▶ _Supplied material_
------------------------------------------------------------------------
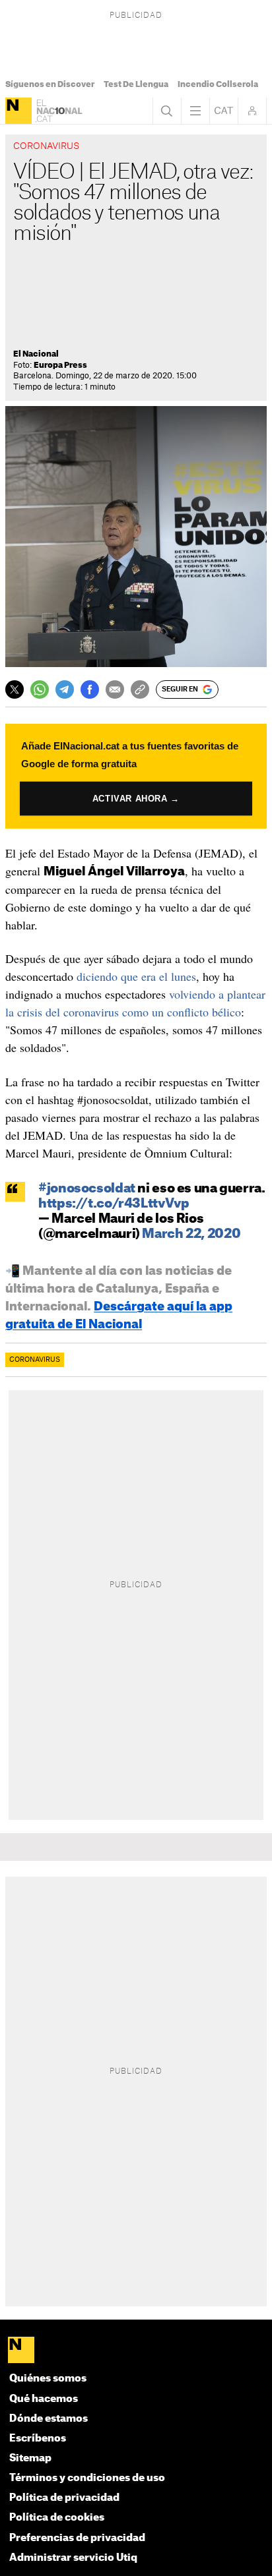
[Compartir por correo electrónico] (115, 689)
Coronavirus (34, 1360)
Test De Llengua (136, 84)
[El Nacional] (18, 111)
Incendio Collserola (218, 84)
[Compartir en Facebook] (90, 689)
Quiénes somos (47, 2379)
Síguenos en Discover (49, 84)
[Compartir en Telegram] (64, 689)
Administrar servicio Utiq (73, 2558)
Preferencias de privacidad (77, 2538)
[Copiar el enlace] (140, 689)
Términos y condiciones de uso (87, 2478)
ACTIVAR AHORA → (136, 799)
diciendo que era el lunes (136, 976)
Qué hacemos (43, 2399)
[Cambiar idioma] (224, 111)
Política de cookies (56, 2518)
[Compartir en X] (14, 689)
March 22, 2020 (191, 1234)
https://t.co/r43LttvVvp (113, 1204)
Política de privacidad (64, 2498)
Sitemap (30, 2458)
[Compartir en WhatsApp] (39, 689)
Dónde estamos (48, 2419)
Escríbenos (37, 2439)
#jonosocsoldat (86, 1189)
------------------------------------------------------------------------
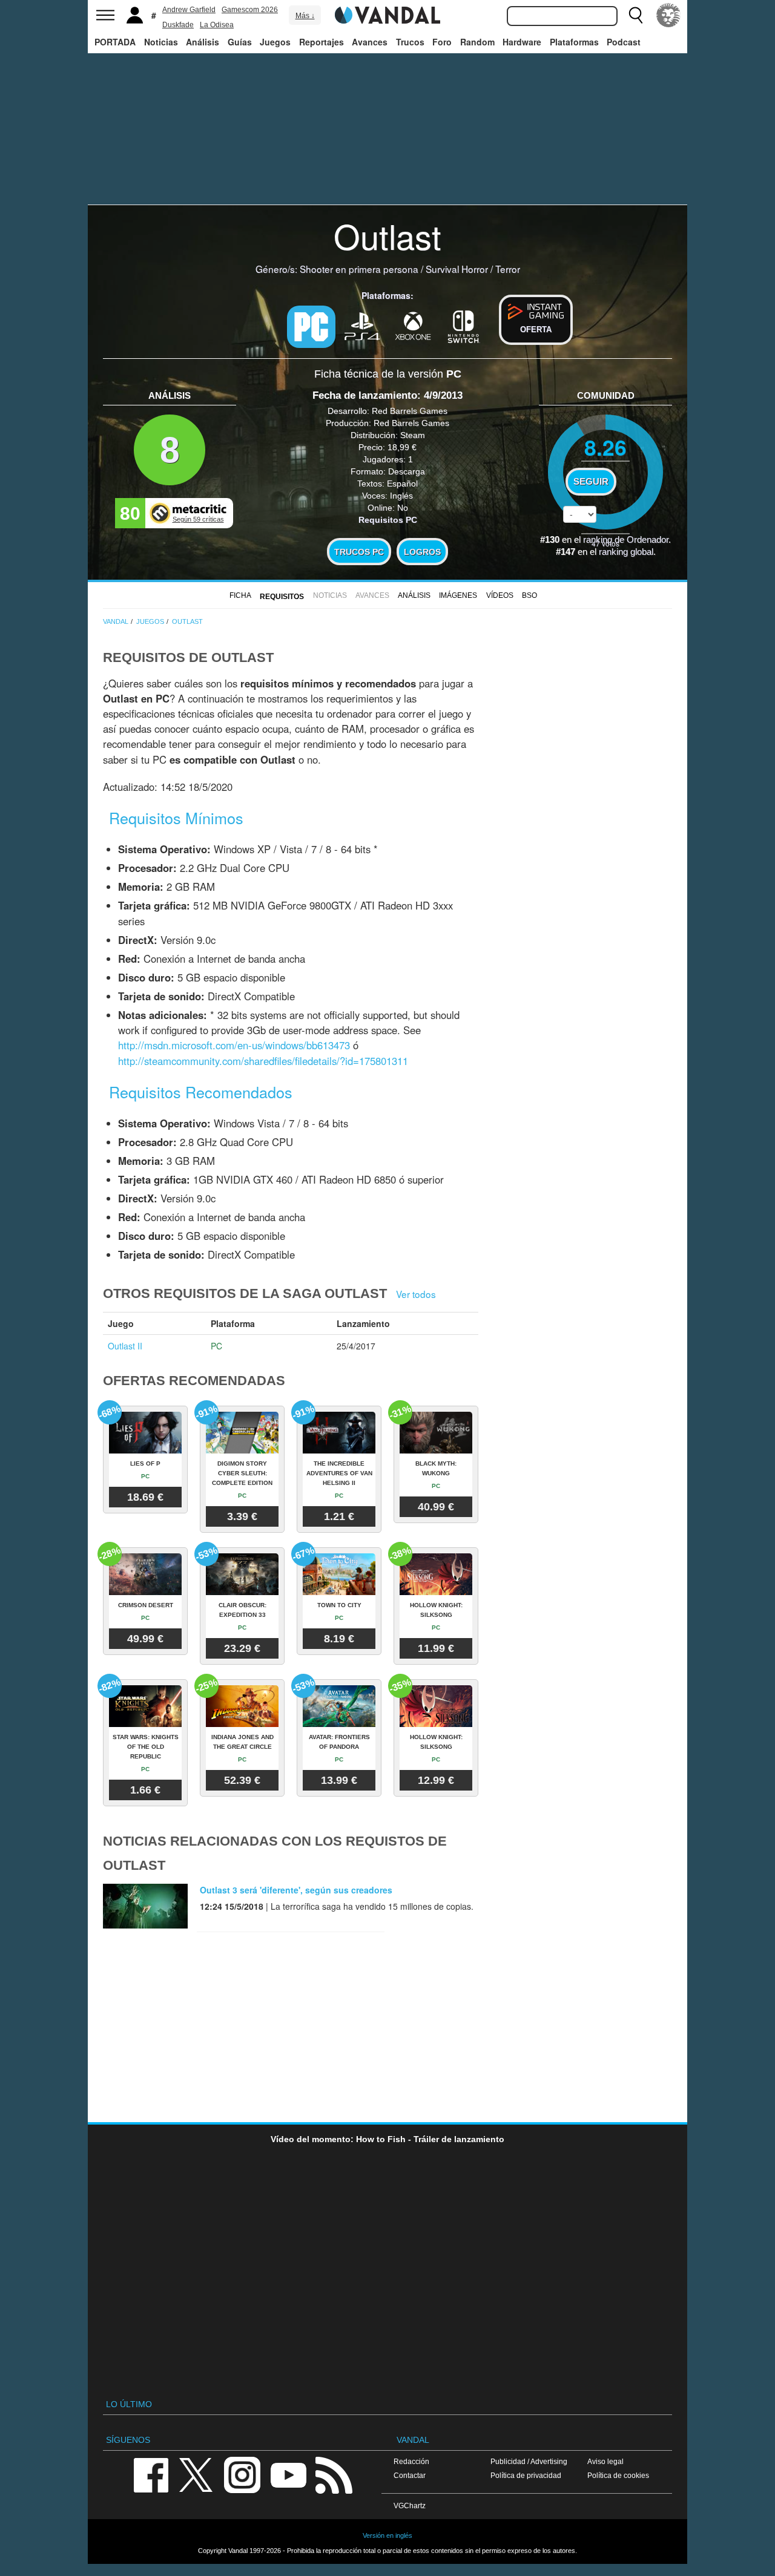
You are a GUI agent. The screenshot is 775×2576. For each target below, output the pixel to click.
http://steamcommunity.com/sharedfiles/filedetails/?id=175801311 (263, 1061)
------------------------------------------------------------------------
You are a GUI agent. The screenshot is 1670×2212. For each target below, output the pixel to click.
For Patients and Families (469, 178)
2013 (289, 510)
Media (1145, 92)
------------------------------------------------------------------------
▶ _What the task requires_
Going down the listing above, begin printing at the line with "ACTIVAR AHORA → (136, 799)" and finish with the line with "#jonosocsoldat (86, 1189)", exactly as they appear.

▶ _Response to this task_
ACTIVAR AHORA → (136, 799)
diciendo que era el lunes (136, 976)
Qué hacemos (43, 2399)
[Cambiar idioma] (224, 111)
Política de cookies (56, 2518)
[Compartir en X] (14, 689)
March 22, 2020 (191, 1234)
https://t.co/r43LttvVvp (113, 1204)
Política de privacidad (64, 2498)
Sitemap (30, 2458)
[Compartir en WhatsApp] (39, 689)
Dónde estamos (48, 2419)
Escríbenos (37, 2439)
#jonosocsoldat (86, 1189)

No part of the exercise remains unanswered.